__DIRECTIONS FOR THIS TASK__
Every line from the one with "Image resolution: width=1456 pixels, height=839" through the end of the records below should be restated word for word, and nothing outside that span.

++++++

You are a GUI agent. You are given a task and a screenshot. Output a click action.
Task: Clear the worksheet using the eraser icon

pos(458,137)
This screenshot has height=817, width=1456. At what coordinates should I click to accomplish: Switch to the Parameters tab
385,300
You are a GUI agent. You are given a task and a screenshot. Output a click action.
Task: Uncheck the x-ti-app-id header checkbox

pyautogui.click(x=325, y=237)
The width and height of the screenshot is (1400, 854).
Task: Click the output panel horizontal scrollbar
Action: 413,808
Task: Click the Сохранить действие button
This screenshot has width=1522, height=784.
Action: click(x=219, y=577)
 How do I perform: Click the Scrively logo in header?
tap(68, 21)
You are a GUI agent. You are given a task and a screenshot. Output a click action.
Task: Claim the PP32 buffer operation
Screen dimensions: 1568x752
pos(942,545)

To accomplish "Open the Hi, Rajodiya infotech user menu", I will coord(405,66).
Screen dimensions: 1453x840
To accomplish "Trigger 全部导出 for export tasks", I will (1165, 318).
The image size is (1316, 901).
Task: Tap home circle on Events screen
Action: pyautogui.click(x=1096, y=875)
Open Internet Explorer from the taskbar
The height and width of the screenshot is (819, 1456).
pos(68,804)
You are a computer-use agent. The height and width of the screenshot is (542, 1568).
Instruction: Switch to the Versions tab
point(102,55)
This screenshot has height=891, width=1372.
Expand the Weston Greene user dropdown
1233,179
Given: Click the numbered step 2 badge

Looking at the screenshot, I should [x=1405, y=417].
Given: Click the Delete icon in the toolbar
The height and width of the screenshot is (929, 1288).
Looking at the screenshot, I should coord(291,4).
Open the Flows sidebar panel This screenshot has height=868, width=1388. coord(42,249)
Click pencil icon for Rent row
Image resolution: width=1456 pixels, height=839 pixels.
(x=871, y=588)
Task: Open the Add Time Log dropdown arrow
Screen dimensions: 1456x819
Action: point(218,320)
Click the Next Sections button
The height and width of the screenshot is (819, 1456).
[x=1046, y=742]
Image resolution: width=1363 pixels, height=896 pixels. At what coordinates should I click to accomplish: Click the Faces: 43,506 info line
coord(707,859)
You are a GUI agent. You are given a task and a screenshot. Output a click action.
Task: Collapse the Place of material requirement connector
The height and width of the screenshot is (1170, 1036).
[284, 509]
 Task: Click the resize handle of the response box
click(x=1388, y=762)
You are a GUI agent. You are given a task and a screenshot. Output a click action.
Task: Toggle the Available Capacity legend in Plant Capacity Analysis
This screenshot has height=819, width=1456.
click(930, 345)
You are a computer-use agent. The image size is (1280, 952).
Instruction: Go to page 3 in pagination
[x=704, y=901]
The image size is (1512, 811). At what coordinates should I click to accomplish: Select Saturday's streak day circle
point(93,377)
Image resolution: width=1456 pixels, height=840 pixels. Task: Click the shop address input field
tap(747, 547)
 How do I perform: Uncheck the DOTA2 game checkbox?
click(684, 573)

++++++

__YOUR RESPONSE__
Image resolution: width=1456 pixels, height=839 pixels.
(x=871, y=588)
Task: Open the Add Time Log dropdown arrow
Screen dimensions: 1456x819
Action: point(218,320)
Click the Next Sections button
The height and width of the screenshot is (819, 1456).
[x=1046, y=742]
Image resolution: width=1363 pixels, height=896 pixels. At what coordinates should I click to accomplish: Click the Faces: 43,506 info line
coord(707,859)
You are a GUI agent. You are given a task and a screenshot. Output a click action.
Task: Collapse the Place of material requirement connector
The height and width of the screenshot is (1170, 1036).
[284, 509]
 Task: Click the resize handle of the response box
click(x=1388, y=762)
You are a GUI agent. You are given a task and a screenshot. Output a click action.
Task: Toggle the Available Capacity legend in Plant Capacity Analysis
This screenshot has height=819, width=1456.
click(930, 345)
You are a computer-use agent. The image size is (1280, 952).
Instruction: Go to page 3 in pagination
[x=704, y=901]
The image size is (1512, 811). At what coordinates should I click to accomplish: Select Saturday's streak day circle
point(93,377)
Image resolution: width=1456 pixels, height=840 pixels. Task: Click the shop address input field
tap(747, 547)
 How do I perform: Uncheck the DOTA2 game checkbox?
click(684, 573)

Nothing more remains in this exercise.